22.10 The Parity Language

We study a combinatorial property of the Parity language (the set of binary words with an even number of 1s). Let $n$ be a word size, $\textit{Parity}_n$ be the subset of Parity of words of length $n$, $\overline{\textit{Parity}}_n$ be the subset of the complement of Parity of words of length $n$.

For two subset $A$ and $B$, we say that $B$ has a limit in $A$ if there is a word $u\in A$ such that for every position $i$ there exists a word $v$ in $B$ that matches $u$ on that position (ie. $u_i = v_i$).

Let $p$ be any polynomial. Show: $$\exists A \subseteq \textit{Parity}_n, \ \forall A'\subseteq A, \ |A'|\geq \frac{|A|}{p(n)}, \exists B \subseteq \overline{\textit{Parity}}_n,$$ $$\forall B' \subseteq B, \ |B'|\geq \frac{|B|}{p(n)},\ B' \textit{ has a limit in } A'$$

Note that the set $B$ can be chosen accordingly to the choice of $A'$.

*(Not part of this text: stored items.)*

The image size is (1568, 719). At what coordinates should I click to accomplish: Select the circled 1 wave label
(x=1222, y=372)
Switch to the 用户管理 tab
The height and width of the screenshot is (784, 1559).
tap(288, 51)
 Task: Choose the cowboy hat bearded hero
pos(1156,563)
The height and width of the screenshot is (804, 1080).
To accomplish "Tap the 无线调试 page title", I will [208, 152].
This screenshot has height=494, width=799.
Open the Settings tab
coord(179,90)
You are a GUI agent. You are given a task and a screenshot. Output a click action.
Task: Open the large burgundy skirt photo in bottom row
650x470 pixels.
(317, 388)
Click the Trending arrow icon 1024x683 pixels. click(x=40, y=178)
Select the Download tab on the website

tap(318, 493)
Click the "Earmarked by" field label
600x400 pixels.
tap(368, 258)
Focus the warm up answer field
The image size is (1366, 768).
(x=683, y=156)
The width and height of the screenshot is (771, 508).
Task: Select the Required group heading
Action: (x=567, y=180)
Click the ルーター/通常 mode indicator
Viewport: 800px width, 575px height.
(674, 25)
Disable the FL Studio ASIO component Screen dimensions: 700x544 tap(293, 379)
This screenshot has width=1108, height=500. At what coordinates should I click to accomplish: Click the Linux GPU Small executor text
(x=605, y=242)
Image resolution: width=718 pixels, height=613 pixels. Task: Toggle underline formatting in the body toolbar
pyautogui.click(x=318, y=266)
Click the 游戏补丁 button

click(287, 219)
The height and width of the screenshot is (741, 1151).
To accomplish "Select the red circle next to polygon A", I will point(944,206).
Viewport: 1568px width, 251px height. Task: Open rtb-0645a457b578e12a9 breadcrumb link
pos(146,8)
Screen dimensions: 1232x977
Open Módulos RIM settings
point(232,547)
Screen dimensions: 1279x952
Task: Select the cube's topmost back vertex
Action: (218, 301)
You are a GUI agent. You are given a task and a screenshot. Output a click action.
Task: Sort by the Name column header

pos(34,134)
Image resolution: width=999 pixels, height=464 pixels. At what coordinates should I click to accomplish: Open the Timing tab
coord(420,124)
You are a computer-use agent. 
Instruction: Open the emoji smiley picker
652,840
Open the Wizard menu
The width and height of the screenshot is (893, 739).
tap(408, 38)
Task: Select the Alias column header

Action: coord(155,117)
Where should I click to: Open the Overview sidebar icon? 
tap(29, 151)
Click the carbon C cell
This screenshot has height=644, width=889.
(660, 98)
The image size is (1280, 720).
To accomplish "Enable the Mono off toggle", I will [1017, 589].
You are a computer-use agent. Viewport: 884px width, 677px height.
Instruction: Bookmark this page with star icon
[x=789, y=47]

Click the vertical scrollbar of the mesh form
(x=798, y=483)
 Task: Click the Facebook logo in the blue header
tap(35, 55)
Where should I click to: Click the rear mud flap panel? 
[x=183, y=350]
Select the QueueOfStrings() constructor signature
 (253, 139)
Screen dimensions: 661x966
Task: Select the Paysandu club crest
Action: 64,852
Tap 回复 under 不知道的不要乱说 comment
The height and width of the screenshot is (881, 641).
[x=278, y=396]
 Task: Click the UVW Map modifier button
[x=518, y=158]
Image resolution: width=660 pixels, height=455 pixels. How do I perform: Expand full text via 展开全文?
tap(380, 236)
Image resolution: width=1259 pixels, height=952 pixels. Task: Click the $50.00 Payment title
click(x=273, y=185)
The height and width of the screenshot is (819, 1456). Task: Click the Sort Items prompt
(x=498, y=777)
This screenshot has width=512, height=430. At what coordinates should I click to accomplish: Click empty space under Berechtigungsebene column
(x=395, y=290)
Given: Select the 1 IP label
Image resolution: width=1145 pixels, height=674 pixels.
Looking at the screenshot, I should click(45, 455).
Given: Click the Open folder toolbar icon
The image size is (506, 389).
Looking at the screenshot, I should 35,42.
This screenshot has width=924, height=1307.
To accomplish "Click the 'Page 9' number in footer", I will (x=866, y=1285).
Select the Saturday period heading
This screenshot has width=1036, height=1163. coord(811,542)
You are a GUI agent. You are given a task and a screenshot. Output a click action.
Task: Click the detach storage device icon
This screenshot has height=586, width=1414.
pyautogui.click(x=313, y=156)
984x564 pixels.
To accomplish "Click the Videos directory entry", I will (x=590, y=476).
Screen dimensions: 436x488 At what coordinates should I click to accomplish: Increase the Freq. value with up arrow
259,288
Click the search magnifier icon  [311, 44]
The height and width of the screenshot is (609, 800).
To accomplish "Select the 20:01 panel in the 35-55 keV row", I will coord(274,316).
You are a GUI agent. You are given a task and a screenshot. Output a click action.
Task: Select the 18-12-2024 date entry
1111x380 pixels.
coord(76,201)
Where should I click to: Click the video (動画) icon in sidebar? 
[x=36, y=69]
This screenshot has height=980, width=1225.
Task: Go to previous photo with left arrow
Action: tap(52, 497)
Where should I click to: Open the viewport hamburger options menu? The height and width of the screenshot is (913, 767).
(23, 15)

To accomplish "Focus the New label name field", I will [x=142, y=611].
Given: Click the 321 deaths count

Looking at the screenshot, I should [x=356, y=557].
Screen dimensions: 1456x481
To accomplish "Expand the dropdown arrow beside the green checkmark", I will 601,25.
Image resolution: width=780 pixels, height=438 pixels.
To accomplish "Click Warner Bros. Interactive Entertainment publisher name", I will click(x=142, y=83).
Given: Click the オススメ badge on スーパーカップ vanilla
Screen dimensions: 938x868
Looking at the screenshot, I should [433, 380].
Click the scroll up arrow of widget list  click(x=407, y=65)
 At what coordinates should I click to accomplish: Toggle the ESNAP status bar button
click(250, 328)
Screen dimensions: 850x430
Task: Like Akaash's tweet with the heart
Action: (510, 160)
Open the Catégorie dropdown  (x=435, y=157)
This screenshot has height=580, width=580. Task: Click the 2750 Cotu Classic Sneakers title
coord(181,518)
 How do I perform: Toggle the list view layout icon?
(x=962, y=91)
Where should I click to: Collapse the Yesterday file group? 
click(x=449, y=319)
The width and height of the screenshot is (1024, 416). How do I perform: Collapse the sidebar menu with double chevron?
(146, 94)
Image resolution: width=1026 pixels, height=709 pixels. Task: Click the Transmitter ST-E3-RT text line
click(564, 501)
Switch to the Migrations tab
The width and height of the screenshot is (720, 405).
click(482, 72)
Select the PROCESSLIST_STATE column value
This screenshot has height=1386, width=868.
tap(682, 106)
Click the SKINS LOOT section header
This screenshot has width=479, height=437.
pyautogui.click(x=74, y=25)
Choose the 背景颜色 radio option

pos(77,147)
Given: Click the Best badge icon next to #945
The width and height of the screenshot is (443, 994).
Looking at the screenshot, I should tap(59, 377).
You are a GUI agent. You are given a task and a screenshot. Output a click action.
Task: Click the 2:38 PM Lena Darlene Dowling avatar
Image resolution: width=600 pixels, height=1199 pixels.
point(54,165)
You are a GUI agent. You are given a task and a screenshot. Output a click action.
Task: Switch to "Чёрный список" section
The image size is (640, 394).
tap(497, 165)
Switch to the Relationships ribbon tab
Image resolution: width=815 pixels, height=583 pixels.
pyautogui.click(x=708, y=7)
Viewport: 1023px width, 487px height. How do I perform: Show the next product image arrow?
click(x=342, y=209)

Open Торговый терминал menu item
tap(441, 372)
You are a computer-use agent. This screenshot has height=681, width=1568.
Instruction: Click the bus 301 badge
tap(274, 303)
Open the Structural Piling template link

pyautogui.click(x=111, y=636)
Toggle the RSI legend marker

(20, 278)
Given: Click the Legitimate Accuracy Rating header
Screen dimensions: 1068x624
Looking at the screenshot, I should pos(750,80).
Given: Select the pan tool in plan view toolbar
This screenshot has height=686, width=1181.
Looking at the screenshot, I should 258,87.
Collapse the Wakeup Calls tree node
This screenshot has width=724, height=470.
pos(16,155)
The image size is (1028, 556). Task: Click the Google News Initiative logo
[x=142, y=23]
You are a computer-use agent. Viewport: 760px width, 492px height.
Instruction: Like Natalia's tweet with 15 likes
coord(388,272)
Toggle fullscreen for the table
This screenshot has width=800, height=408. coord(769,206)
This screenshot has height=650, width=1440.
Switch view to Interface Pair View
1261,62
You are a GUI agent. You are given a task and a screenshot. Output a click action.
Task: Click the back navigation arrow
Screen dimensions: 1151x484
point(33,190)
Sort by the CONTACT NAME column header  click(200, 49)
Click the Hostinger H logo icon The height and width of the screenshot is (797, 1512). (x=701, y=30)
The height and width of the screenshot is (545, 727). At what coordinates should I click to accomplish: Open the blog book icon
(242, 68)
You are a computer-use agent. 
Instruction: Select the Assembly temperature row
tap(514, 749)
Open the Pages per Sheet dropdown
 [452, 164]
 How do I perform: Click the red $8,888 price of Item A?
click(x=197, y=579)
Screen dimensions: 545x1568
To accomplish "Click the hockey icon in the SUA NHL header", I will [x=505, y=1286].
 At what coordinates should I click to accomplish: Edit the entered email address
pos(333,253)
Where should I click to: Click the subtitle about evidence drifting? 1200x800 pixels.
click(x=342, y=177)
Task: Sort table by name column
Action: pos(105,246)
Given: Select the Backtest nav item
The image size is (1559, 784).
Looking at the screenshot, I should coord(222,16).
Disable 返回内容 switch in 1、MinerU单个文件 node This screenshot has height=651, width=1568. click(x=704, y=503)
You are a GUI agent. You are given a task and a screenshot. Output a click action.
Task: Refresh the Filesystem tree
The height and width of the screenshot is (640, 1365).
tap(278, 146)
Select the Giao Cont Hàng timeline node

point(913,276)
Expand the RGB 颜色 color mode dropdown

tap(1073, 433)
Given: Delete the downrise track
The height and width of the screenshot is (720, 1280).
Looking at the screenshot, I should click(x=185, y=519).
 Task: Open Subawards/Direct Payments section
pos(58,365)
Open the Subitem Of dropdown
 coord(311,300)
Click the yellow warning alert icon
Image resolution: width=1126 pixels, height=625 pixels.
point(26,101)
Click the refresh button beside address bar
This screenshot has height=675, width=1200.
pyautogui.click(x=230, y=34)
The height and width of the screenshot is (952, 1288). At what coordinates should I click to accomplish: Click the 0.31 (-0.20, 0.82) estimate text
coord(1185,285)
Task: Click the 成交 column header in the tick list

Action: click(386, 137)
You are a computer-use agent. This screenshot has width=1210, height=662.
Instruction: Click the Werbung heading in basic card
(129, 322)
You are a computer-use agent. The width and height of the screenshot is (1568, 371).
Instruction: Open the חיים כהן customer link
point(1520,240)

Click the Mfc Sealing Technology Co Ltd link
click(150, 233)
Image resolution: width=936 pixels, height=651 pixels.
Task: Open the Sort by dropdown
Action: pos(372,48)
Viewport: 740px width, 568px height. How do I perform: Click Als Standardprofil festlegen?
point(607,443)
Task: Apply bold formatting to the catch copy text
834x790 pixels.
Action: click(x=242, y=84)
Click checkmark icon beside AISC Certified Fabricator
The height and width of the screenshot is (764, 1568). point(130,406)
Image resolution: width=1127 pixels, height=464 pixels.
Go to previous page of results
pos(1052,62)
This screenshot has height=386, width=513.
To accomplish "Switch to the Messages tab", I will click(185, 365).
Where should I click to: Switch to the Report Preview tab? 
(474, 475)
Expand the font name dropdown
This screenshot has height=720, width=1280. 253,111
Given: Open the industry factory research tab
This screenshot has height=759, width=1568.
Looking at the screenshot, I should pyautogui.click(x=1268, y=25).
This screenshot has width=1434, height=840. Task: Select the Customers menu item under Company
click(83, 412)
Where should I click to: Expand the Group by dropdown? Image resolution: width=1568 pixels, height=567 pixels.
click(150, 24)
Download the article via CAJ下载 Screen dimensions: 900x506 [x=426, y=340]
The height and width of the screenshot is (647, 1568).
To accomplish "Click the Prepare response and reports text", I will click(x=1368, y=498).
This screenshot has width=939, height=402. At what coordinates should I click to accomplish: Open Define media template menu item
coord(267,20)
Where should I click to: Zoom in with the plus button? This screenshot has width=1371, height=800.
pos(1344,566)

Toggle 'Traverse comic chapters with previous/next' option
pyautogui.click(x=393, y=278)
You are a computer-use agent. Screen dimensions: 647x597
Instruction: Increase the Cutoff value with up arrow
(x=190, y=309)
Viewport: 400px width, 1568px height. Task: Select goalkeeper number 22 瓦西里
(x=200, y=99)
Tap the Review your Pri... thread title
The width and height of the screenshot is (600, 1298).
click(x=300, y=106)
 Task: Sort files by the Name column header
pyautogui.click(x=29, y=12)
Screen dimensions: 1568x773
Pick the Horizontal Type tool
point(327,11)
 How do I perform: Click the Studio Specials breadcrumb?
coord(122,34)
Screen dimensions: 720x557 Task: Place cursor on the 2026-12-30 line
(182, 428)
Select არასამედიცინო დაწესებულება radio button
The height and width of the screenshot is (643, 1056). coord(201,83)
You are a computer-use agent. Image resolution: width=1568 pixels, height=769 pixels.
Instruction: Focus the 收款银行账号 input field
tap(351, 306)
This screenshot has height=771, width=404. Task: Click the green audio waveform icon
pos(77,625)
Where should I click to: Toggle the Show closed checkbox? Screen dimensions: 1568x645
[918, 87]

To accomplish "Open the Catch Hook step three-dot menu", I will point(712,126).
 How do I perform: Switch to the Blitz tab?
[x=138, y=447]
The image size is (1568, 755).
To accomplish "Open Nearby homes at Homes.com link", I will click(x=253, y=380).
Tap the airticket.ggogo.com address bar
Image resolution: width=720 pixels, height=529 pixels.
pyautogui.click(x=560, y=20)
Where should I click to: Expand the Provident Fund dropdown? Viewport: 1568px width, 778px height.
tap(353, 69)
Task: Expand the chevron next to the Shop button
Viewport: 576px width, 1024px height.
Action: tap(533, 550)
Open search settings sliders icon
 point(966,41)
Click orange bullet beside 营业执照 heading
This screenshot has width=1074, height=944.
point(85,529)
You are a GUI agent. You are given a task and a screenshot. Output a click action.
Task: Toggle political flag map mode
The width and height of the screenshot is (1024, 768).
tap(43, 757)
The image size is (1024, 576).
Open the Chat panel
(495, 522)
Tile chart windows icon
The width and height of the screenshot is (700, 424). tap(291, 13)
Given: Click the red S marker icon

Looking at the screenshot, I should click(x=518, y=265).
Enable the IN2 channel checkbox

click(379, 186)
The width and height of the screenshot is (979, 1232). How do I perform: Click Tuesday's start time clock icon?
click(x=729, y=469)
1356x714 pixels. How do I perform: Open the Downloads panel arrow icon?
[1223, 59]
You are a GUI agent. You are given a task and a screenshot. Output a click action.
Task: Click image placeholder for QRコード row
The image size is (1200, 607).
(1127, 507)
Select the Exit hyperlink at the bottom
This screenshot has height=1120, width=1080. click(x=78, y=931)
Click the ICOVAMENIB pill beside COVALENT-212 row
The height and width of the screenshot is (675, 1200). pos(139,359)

This property is useful while studying the expressive power of depth-3 boolean circuits in $\textit{AC}^0$. A similar property has been proved for depth-3 circuits with bounded top fan-in in a recent LICS paper, and can be traced back to Hastad, Jukna and Pudlak. Here, the goal is to extend this combinatorial statement for a bigger class of languages, and for a more general notion of limit to describe precisely the regular languages definable thanks to depth-4 circuits with bounded top fan-in.